Scanning Electron Microscopy reveals that individual OCs are induced by OPGL to undergo multiple cycles of bone resorption. Bone slices from a typical experiment were prepared for, and viewed by scanning EM as described in Materials and Methods. The figure reveals qualitative differences between resorption areas generated under the different conditions shown. (A) Control (untreated). (B) OPGL (10 ng/ml) treatment leads to the generation of numerous connected resorbed areas which expose a network of collagen fibrils. (C) OPGL (10 ng/ml) and OPG-Fc (130 ng/ml) together. (D) OPG-Fc (130 ng/ml) alone.
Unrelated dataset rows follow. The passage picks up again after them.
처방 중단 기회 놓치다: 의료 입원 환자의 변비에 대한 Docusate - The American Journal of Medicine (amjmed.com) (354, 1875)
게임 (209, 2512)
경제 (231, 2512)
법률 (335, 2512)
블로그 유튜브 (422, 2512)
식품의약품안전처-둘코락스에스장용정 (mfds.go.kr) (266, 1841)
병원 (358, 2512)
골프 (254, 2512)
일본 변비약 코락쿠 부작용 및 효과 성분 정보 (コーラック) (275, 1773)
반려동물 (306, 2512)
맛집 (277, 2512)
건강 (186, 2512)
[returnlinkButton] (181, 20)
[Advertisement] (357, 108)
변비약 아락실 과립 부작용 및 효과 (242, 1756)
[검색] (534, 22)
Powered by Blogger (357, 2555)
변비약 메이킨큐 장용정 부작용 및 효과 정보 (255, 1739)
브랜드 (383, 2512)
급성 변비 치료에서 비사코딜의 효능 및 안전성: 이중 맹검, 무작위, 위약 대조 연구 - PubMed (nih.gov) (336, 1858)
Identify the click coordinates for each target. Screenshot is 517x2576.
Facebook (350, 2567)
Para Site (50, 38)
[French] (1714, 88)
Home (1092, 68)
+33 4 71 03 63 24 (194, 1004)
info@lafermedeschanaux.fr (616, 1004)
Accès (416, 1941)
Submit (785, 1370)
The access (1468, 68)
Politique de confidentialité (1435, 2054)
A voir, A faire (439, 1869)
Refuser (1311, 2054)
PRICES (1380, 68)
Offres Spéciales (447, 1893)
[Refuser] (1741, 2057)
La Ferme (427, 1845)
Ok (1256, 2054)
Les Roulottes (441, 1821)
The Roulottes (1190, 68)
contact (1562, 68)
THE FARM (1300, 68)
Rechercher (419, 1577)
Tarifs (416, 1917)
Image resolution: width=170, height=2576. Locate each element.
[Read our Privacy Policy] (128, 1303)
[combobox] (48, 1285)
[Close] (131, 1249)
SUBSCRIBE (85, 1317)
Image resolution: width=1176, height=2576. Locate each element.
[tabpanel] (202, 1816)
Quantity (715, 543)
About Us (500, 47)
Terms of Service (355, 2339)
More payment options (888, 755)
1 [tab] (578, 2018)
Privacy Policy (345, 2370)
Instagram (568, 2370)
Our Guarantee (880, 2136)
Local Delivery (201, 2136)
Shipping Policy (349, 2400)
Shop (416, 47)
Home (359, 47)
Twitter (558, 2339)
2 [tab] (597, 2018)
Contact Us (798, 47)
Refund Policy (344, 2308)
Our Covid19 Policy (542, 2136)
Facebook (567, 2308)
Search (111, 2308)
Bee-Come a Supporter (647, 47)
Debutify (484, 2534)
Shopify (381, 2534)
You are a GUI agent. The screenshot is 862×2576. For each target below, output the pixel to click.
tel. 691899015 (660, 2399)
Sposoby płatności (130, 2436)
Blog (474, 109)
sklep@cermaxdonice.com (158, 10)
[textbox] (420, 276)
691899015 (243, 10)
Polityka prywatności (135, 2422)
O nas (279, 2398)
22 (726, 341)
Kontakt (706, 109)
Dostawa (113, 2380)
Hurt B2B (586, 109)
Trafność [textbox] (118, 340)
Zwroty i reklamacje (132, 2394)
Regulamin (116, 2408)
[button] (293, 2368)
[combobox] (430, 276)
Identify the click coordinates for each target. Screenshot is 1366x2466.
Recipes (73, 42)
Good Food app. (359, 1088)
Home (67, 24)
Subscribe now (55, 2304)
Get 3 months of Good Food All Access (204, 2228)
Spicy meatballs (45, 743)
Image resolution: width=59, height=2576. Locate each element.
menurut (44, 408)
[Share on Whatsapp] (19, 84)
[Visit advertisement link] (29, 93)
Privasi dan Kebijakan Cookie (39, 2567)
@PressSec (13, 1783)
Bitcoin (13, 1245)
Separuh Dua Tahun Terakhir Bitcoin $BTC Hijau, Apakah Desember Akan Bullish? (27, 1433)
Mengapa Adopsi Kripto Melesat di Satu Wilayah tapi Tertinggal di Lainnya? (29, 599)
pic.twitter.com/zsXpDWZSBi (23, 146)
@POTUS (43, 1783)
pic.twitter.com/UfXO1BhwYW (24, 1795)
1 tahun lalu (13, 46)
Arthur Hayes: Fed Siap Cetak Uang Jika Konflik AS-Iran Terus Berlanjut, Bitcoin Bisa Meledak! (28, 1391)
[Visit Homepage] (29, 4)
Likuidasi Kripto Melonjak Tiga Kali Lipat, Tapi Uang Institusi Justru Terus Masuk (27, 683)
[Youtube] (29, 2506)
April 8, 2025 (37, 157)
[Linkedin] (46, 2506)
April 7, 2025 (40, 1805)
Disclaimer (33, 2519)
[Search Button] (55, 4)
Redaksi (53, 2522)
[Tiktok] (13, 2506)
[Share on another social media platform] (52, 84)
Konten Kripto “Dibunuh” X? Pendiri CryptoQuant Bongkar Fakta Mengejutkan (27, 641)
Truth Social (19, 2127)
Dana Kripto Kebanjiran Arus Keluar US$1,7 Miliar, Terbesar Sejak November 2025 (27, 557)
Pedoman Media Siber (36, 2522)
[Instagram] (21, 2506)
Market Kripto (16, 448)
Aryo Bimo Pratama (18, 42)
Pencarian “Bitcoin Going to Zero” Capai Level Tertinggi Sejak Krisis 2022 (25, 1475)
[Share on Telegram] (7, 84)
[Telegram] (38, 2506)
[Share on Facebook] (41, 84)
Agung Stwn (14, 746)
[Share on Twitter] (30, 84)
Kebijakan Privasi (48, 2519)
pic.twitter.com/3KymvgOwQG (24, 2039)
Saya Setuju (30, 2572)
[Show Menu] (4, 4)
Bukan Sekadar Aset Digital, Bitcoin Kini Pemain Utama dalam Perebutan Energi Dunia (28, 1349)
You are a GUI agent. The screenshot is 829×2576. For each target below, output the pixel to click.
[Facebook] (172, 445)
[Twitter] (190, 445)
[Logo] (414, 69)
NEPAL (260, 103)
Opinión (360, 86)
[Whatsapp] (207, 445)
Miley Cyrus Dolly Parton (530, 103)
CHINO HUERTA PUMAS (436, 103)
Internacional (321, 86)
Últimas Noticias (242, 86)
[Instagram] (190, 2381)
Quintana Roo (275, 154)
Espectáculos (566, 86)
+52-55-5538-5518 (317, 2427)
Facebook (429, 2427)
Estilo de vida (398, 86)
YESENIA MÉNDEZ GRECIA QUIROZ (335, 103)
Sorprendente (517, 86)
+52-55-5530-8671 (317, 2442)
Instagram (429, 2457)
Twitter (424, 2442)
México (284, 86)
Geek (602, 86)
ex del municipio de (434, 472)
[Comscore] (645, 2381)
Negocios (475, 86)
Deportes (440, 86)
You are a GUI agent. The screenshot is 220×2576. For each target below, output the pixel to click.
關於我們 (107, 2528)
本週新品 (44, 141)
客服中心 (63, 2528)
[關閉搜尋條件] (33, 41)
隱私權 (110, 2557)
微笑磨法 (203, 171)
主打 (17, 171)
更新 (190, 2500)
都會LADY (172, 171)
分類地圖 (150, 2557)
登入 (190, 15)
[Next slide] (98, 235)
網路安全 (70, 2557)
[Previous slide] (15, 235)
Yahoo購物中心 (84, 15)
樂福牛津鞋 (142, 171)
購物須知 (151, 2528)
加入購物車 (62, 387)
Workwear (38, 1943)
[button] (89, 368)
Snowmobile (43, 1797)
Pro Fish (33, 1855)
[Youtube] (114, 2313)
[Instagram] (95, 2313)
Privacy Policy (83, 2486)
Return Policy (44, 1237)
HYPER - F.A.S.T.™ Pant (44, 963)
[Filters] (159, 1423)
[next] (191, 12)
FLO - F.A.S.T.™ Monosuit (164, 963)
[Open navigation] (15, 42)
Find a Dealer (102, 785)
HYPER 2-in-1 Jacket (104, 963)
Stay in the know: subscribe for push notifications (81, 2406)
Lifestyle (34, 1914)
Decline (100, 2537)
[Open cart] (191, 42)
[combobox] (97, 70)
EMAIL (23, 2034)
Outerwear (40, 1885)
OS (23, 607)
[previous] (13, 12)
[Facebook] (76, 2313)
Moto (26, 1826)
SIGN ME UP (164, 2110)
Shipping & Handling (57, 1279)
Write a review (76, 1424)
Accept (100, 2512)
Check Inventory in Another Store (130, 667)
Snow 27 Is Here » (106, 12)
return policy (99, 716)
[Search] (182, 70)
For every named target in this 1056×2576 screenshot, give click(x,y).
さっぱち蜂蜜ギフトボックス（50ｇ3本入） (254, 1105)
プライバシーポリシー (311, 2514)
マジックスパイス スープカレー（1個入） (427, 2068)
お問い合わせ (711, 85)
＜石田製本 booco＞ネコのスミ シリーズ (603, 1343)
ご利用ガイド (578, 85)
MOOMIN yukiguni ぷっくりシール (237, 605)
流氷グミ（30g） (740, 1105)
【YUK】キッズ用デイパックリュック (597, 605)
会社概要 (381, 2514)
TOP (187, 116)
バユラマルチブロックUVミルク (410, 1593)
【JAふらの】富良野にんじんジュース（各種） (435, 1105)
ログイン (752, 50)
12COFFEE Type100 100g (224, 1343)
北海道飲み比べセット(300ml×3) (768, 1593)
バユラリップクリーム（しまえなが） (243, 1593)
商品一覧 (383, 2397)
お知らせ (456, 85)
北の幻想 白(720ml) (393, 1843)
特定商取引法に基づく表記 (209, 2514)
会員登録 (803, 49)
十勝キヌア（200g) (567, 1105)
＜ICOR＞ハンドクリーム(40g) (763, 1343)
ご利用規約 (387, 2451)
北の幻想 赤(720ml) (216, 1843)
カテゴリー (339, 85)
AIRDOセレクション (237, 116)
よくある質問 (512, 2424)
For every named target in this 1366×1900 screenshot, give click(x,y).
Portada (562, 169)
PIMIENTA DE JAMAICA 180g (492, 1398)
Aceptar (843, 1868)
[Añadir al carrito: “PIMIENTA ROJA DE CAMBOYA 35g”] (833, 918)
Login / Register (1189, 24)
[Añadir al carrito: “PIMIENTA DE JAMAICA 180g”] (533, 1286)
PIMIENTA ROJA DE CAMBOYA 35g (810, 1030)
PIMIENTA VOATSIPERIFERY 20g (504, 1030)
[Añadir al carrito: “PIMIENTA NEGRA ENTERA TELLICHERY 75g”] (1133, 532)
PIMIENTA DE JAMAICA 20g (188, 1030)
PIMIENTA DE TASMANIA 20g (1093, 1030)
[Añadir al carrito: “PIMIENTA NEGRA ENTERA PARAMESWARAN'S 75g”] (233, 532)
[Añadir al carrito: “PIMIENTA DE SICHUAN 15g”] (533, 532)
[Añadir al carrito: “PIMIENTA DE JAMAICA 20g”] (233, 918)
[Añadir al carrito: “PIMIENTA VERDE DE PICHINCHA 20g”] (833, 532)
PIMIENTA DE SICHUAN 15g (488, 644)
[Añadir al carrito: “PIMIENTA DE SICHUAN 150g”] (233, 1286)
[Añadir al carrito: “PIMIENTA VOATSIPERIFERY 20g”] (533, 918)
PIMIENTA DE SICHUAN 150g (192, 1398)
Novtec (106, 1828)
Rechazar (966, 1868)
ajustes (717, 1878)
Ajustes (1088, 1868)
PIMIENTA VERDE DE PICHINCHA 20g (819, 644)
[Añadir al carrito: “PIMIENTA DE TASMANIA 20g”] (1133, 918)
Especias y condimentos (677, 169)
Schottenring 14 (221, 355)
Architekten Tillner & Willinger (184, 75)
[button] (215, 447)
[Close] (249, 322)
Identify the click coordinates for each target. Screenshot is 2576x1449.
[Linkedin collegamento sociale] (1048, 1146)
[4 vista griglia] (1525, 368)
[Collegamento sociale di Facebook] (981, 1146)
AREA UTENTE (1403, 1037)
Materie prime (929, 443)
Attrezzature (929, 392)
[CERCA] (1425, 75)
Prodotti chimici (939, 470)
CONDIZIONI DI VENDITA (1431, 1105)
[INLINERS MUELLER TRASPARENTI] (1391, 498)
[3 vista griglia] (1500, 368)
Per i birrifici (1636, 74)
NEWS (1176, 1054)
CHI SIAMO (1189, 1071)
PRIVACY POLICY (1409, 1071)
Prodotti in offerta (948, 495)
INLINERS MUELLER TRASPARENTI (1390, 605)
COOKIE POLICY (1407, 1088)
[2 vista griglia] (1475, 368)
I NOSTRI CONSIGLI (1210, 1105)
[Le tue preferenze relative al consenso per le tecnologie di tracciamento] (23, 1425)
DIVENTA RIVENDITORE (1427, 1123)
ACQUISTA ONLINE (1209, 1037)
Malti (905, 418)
Bar, 25 μm.

Figure 5

Mature osteoclasts specifically bind OPGL and express RANK. Osteoclasts plated on FBS-coated coverslips were stained as described in Materials and Methods. (A) FITC-OPGL binding to multinucleate OCs. (B) Higher magnification of OPGL-binding to multinucleate OCs, as well as some negative mononuclear cells from the same coverslip. (C) Competition of FITC-OPGL with unlabeled OPGL completely blocks binding to OCs and mononuclear cells. (D) Anti-RANK binds to multinucleate OCs. (E) Higher magnification of anti-RANK binding multinucleate OCs, as well as a few negative mononuclear cells from the same coverslip. (F) Competition with soluble RANK completely blocks anti-RANK binding to OCs and mononuclear cells. (G) Anti-β₃ integrin reacts strongly with multinucleate OCs. (H) Higher magnification of anti-β₃ integrin stained OCs, as well as some negative mononuclear cells. (I) An irrelevant control mouse antibody does not stain any cells in the culture. A, C, D, F, G, and I are all at the same magnification, while B, E, and H are at a higher magnification. Bars, 50 μm.